Farmworkers on a field in March near the US-Mexico border in Calexico, California. Undocumented workers make up an estimated 40% of farmworkers in the United States.
Farm workers work in fields south of Bakersfield in Kern County in April. Roughly half of the Central Valley's farm workforce is undocumented.
A Home Depot store in Westlake, California. Home Depot parking lots have long been convenient spots for day laborers to find work.

Overview

  • The White House has no plans to exempt farm, hotel or leisure workers from mass deportations despite President Trump’s vow to do so.
  • Trump acknowledged on Truth Social that aggressive immigration enforcement is stripping farms and hotels of long-time workers who are hard to replace.
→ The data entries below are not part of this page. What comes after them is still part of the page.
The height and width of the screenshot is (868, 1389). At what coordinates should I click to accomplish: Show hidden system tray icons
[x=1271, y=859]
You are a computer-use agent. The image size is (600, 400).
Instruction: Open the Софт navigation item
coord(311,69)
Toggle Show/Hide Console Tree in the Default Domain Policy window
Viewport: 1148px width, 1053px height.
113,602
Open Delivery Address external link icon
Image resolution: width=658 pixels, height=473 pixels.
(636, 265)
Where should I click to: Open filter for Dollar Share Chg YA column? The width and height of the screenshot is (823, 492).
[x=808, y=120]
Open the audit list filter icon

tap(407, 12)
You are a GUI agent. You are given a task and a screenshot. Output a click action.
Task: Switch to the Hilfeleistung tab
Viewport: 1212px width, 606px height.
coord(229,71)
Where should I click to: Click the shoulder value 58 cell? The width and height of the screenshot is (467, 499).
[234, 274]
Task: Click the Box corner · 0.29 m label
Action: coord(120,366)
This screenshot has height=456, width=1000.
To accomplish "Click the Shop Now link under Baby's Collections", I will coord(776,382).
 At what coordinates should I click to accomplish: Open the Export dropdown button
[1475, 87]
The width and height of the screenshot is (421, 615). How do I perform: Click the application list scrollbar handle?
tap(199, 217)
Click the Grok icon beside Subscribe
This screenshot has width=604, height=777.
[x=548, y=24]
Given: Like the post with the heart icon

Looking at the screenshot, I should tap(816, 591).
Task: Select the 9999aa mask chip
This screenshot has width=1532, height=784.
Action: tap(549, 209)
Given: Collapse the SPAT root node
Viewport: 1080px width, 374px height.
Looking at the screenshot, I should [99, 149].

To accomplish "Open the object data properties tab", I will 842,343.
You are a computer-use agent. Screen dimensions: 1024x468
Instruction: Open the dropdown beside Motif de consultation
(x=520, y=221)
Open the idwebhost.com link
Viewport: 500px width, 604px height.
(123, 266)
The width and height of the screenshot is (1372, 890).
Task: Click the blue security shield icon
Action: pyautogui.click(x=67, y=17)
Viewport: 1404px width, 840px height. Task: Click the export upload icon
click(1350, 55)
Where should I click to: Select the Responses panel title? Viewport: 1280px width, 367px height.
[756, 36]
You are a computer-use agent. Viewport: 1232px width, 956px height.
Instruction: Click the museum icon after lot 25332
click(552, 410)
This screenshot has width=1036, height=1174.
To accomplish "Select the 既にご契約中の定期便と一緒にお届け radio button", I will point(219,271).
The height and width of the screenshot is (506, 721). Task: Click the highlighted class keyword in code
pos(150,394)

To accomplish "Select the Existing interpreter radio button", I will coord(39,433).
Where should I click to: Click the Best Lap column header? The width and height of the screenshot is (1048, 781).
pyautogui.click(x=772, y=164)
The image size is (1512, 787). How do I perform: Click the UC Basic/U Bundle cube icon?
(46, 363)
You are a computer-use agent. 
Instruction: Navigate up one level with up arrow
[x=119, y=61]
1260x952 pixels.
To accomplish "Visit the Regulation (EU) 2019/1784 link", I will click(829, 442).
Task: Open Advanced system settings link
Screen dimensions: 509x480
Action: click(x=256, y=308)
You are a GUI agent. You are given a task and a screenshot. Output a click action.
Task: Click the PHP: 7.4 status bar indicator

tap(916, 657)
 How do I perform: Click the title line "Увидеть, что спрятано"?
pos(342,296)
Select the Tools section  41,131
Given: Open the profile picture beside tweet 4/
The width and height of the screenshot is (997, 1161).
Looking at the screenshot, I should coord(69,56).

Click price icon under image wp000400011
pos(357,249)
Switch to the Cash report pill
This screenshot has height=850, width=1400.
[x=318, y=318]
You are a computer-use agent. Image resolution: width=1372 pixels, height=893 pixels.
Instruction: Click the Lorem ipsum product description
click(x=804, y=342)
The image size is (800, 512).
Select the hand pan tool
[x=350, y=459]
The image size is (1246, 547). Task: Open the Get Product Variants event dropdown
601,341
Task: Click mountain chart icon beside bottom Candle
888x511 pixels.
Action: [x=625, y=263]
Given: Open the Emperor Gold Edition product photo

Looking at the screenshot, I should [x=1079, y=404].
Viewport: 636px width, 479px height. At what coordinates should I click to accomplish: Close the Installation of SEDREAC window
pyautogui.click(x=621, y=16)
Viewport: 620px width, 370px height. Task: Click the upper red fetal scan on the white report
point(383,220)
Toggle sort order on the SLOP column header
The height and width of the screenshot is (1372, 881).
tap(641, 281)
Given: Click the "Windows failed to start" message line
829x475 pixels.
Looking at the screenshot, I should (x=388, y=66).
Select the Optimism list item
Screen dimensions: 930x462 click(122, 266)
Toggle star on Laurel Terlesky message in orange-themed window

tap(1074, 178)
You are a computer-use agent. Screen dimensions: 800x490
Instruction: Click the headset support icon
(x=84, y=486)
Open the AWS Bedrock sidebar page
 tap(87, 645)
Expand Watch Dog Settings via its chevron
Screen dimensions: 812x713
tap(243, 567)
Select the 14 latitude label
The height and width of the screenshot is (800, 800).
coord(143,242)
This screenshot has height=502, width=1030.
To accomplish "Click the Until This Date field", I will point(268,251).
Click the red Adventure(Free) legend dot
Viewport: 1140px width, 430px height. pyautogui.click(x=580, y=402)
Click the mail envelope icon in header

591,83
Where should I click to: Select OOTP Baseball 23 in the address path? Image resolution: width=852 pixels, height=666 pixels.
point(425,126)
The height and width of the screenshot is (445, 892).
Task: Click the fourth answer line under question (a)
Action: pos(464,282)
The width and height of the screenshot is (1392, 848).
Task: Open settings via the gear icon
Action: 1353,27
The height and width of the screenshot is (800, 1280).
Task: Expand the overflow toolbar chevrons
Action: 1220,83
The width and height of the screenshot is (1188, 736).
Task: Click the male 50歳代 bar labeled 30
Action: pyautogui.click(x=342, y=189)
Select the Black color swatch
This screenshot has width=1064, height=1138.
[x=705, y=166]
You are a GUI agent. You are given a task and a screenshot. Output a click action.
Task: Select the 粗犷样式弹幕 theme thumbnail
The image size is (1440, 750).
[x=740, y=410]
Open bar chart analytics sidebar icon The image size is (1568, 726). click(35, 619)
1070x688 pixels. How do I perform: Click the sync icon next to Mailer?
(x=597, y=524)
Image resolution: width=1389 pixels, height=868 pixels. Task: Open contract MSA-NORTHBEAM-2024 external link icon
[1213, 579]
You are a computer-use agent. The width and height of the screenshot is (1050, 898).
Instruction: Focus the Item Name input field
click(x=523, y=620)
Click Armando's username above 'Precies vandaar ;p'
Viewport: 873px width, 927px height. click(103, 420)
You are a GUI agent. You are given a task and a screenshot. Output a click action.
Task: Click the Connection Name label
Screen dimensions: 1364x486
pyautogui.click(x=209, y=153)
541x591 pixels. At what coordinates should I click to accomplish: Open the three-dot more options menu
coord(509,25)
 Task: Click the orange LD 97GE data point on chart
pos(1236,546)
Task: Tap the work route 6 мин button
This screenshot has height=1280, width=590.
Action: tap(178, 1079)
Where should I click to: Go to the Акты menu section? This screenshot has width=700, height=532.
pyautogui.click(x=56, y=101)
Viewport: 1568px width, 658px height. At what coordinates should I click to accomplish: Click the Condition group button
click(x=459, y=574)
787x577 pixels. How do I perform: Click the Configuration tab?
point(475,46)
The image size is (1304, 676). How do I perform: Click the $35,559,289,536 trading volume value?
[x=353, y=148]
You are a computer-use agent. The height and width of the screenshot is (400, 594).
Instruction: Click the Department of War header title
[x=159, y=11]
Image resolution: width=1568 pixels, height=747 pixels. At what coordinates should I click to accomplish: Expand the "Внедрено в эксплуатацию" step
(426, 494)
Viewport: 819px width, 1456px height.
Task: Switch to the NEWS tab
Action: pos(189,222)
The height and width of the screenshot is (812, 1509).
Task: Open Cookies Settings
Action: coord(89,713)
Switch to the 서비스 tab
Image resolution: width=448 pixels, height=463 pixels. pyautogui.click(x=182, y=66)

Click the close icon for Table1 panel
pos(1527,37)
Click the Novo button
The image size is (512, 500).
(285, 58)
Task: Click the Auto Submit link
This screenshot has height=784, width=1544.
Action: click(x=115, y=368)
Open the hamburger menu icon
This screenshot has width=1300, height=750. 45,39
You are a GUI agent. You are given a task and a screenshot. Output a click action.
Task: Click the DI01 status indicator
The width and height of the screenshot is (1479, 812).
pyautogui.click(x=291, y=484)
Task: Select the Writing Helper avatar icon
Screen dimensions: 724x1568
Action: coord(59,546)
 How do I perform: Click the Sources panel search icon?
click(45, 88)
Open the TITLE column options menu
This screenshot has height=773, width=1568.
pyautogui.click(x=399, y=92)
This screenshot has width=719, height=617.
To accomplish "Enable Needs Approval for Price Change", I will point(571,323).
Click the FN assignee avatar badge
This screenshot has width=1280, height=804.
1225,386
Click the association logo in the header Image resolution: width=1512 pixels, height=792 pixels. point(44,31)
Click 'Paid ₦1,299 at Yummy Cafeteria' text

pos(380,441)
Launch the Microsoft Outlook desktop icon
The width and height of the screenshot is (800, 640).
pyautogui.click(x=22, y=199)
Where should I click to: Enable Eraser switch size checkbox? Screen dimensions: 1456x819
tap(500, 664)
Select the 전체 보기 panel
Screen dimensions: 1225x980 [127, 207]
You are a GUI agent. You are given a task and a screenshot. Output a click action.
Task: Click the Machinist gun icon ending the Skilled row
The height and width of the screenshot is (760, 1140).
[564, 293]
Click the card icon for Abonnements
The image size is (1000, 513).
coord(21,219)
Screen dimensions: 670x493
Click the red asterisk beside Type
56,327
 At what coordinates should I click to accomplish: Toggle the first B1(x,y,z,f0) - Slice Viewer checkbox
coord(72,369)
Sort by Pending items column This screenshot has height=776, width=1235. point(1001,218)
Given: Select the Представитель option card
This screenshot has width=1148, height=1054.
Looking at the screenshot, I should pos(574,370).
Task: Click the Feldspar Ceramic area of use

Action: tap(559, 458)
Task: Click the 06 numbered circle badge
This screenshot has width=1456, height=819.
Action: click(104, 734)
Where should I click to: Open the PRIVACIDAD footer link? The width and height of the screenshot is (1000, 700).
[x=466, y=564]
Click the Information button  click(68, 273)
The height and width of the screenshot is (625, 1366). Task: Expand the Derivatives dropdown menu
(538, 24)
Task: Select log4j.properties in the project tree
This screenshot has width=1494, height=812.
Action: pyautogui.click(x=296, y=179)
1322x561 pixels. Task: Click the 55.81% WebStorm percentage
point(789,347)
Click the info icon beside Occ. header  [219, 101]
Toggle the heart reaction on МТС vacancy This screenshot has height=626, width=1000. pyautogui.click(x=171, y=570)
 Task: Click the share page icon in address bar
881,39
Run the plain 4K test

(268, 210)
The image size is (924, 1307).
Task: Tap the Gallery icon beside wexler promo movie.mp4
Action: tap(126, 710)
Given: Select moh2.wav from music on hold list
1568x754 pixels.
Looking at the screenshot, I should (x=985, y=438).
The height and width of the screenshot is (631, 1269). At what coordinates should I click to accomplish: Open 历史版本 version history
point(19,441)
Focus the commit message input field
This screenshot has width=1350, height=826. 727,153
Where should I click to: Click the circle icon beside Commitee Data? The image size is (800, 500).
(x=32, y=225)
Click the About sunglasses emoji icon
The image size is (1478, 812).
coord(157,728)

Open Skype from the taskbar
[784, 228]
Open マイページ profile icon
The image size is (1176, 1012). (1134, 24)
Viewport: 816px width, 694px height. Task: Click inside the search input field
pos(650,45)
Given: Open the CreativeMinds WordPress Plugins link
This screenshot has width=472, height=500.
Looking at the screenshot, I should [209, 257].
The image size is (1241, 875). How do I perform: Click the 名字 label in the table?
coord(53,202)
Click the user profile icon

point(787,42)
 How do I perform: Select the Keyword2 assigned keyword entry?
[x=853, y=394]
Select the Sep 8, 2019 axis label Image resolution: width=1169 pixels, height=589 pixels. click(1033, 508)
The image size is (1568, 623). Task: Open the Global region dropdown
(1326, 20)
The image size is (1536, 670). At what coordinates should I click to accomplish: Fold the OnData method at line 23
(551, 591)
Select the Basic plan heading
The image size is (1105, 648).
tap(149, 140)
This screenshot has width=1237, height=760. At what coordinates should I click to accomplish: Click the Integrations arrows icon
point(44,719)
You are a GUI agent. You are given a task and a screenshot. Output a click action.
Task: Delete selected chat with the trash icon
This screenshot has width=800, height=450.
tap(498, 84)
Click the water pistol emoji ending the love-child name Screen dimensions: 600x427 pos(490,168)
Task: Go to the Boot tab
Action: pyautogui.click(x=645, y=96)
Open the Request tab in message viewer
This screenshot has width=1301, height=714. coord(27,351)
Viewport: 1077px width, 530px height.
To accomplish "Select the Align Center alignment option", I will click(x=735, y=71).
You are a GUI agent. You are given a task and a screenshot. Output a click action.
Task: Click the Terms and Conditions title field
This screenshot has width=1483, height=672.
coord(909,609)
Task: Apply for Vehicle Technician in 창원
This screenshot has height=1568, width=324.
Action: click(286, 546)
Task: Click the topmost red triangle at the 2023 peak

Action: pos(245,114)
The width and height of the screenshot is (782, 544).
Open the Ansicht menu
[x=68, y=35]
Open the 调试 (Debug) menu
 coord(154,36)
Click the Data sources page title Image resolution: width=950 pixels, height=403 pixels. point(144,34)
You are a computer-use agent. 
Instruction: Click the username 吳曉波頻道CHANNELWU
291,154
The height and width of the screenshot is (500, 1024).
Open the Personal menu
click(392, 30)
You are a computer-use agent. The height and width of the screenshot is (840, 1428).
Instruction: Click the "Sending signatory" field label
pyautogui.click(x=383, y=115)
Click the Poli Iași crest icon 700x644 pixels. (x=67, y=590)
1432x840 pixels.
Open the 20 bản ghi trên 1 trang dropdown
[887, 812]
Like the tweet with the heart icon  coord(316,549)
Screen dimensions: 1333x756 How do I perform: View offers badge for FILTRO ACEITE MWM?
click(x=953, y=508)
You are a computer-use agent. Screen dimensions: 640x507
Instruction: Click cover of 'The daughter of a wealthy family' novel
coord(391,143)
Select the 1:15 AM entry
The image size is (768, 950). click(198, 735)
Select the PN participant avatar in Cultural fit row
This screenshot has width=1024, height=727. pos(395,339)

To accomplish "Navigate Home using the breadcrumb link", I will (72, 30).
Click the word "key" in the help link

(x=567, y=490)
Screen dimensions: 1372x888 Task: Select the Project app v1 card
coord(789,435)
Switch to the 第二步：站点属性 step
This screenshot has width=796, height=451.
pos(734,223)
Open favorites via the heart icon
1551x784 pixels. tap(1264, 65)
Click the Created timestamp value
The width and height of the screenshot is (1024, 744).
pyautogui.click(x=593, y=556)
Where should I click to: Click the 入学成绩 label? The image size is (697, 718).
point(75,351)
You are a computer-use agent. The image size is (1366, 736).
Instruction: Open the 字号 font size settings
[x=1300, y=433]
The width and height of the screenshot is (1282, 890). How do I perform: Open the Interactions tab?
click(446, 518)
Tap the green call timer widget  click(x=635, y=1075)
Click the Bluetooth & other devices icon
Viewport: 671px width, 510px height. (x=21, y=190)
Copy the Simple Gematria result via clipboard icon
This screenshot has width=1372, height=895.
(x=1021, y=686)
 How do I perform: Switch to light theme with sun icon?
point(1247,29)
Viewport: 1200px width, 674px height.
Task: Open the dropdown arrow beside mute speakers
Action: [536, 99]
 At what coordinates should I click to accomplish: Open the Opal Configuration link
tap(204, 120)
  • Six House Republicans urged ICE director Todd Lyons to focus resources on convicted criminal aliens rather than non-criminal undocumented workers.
  • Recent ICE raids have forced operations to close from California to Nebraska and resulted in hundreds of arrests, with nearly half of those detained lacking criminal records.
  • Agriculture Secretary Brooke Rollins said Congress must expand the H-2A seasonal visa program to address acute labor shortages in rural communities.